A noite de Rui Moreira e do descalabro da maioria

A surpreendente vitória de Rui Moreira no Porto, o descalabro dos candidatos da maioria nas primeiras autarquias para as quais as televisões fizeram projecções e o triunfo estrondoso de António Costa em Lisboa são as notas salientes deste início de noite eleitoral.

Há um candidato independente a dirigir uma das duas maiores cidades do país – e isto é suficiente para sublinhar a relevância das candidaturas independentes nestas eleições. Marco Almeida, outro independente, está a disputar a vitória em Sintra, palmo a palmo, com Basílio Horta. Não vamos ficar por aqui.

Mas a candidatura de Moreira, mesmo que contando com o apoio de um partido, o CDS, é radicalmente diferente de outras candidaturas independentes. Muitas destas, na verdade, são dissidências partidárias motivadas por divergências com as escolhas dos aparelhos partidários a nível nacional.

No caso do Porto, tratou-se de um movimento da cidade, em grande parte para impedir que Luís Filipe Menezes atravessasse o rio Douro. Moreira agregou apoiantes de Rui Rio, elites económicas e culturais da cidade, desfez o PSD e partiu a candidatura do Partido Socialista – Pizarro teve um resultado muito fraco, comparativamente ao de Elisa Ferreira, em 2009.

Pela sua natureza, a vitória de Rui Moreira abre um precedente extraordinário, quanto à capacidade de uma cidade gerar um movimento no essencial autónomo, com uma representatividade e ideias próprias, que agora terá de aplicar o seu programa no terreno.

Os números das projecções de Moreira são importantes e mostram como o candidato independente desfez o quase-empate que as sondagens davam para o Porto.

A vitória de Moreira é a derrota de Luís Filipe Menezes, que desde o princípio acreditou que a sua campanha iria ser um passeio olímpico.
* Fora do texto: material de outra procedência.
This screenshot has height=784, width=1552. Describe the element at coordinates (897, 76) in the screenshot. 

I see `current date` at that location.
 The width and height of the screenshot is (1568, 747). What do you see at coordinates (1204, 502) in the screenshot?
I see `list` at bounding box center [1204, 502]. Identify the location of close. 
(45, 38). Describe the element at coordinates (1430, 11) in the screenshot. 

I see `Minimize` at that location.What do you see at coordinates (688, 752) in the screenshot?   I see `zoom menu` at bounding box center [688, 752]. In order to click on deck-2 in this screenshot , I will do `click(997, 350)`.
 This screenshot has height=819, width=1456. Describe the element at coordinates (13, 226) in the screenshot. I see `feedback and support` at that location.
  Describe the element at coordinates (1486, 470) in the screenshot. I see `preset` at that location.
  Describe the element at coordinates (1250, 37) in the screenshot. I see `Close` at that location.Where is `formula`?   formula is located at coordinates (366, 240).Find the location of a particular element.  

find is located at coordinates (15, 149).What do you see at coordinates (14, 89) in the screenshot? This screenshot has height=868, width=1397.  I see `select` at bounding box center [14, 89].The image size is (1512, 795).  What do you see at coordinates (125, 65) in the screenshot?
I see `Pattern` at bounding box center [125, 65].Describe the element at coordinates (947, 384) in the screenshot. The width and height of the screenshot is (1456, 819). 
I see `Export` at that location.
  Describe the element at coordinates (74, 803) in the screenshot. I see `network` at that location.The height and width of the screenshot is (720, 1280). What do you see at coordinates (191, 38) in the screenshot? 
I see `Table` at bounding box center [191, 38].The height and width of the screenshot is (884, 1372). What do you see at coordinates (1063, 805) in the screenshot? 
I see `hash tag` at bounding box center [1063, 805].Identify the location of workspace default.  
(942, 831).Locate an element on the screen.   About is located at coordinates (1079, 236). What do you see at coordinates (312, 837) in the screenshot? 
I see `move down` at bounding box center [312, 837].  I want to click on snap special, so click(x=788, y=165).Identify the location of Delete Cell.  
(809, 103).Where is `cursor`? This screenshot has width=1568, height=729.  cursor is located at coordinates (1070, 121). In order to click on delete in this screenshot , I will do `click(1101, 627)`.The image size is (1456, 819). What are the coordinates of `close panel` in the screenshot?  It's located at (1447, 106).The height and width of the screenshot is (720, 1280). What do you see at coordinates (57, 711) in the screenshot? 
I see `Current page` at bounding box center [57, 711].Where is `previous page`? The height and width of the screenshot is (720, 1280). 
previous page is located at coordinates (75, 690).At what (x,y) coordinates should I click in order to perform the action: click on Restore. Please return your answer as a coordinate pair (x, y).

Menezes tinha 32% das intenções de voto na sondagem do Expresso divulgada em Agosto. A melhor projecção dá-lhe 22 a 25%. Poderá ser derrotado por Manuel Pizarro. É uma enorme humilhação.

Mas o antigo presidente de Vila Nova de Gaia pagou também o preço da enorme penalização que os eleitorados urbanos parecem estar a impor aos candidatos apoiados pela maioria. Os resultados de Fernando Seara em Lisboa, de Pedro Pinto em Sintra e de Abreu Amorim em Gaia são no mínimo desoladores. Poderemos estar no princípio de uma noite catastrófica para o PSD e o CDS.

As ondas de choque do terramoto não deixarão de afectar a estabilidade da coligação, quando, na segunda-feira, o país despertar de novo para as duras realidades da troika e dos juros.

O maior partido da oposição consegue, para já, dois enormes triunfos. A vitória de António Costa é simplesmente esmagadora: reforça a votação de 2009 e conseguiu a cereja no cimo do bolo, ou seja, aumentar o número de vereadores para dez ou talvez 11.

A vitória de Eduardo Vítor Rodrigues, antecipada pelas projecções, terá alcançado também números muito expressivos, face às sondagens, quando se esperava que o independente Guilherme Aguiar estivesse em condições de se bater pela vitória.